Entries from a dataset
%%
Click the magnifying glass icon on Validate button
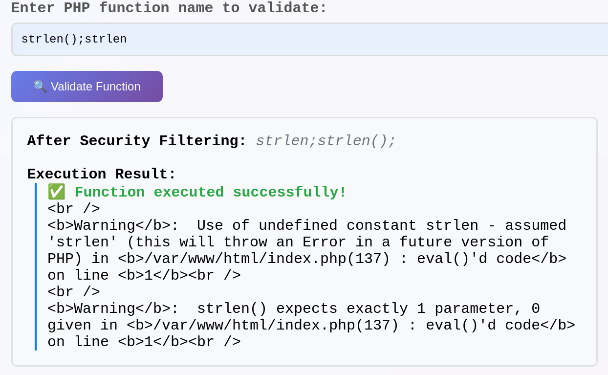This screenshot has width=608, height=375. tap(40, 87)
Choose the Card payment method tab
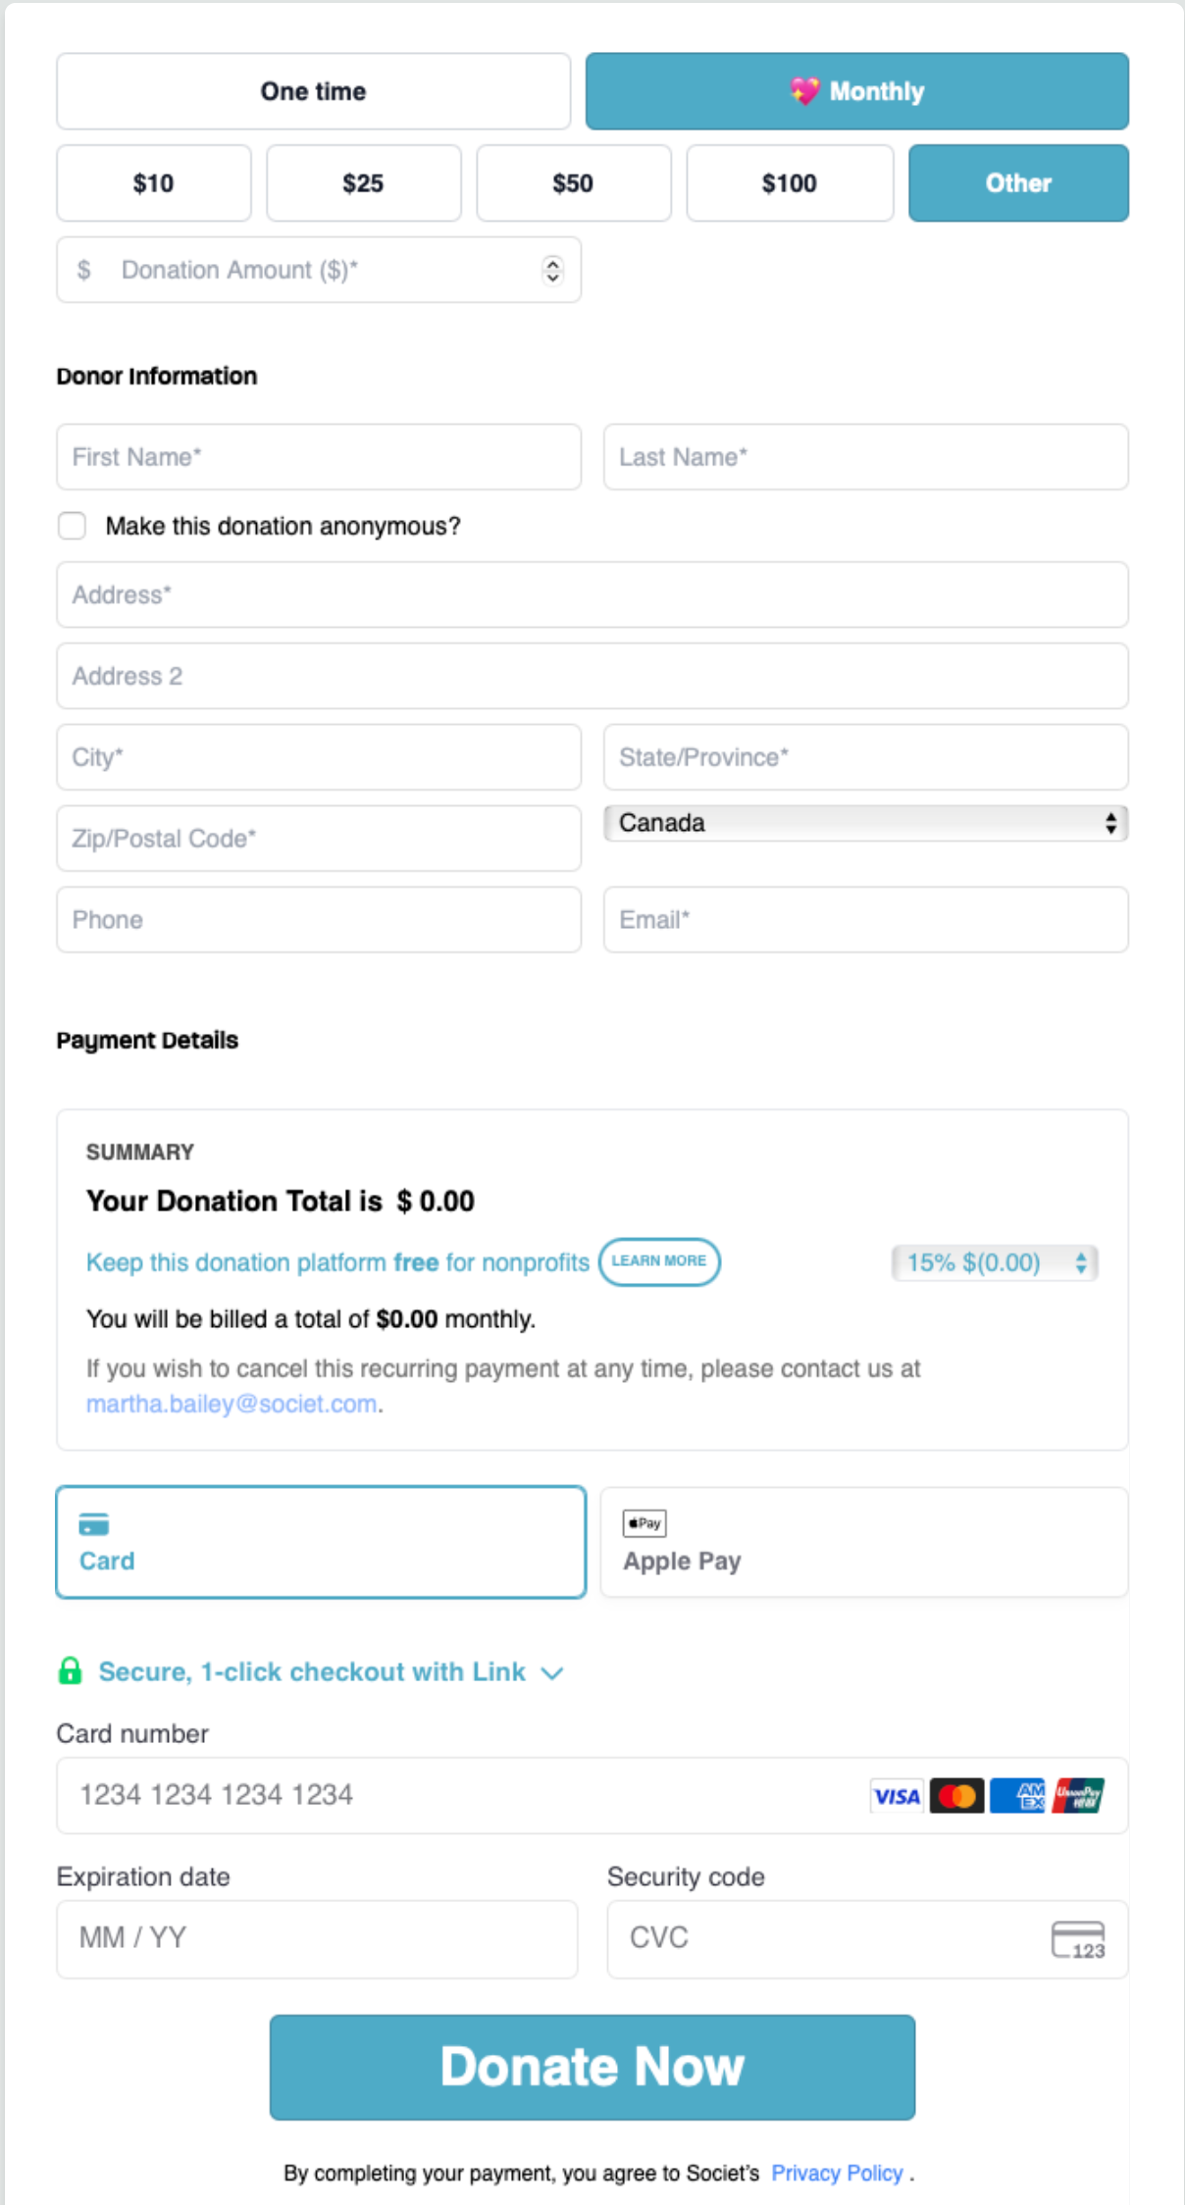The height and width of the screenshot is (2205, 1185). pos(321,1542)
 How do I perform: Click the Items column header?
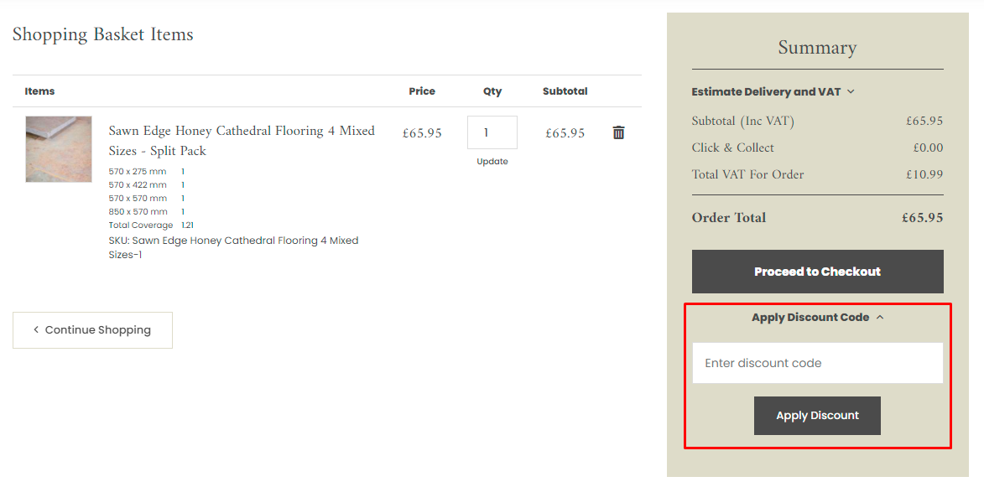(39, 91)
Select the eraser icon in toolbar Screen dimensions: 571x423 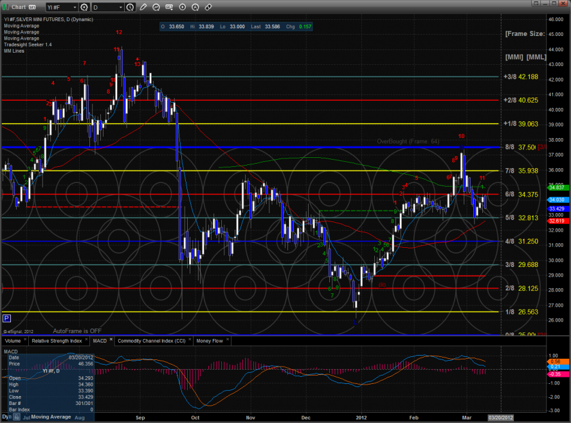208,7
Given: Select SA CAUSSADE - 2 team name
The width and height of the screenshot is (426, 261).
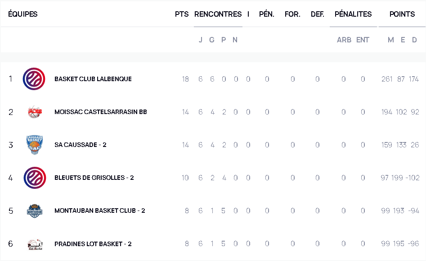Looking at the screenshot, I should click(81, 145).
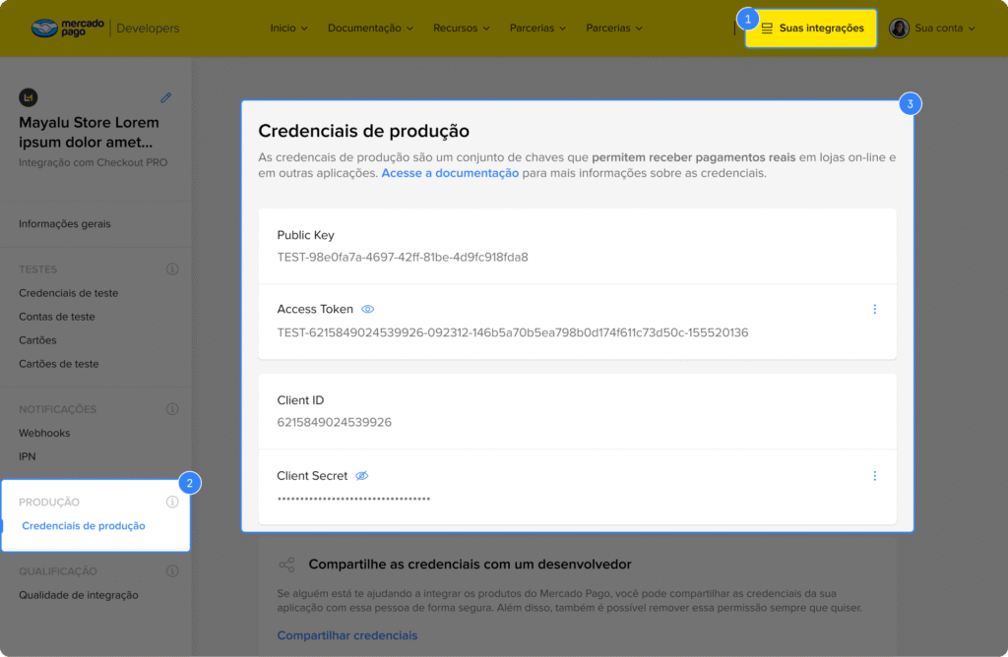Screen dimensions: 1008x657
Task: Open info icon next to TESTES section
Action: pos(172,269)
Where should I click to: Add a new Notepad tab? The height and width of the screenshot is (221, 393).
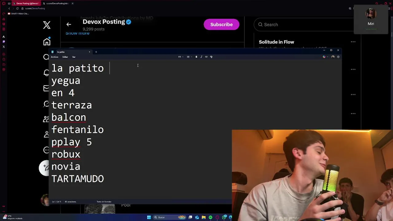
%%
§ Task objective
Retype the part of the records that opens with the line containing "Given: Select SA CAUSSADE - 2 team name" and runs through the end of the records. Leave the pictures out.

§ Answer in full
Given: Select SA CAUSSADE - 2 team name
The width and height of the screenshot is (426, 261).
Looking at the screenshot, I should click(81, 145).
Screen dimensions: 1008x657
Task: Open info icon next to TESTES section
Action: pos(172,269)
Where should I click to: Add a new Notepad tab? The height and width of the screenshot is (221, 393).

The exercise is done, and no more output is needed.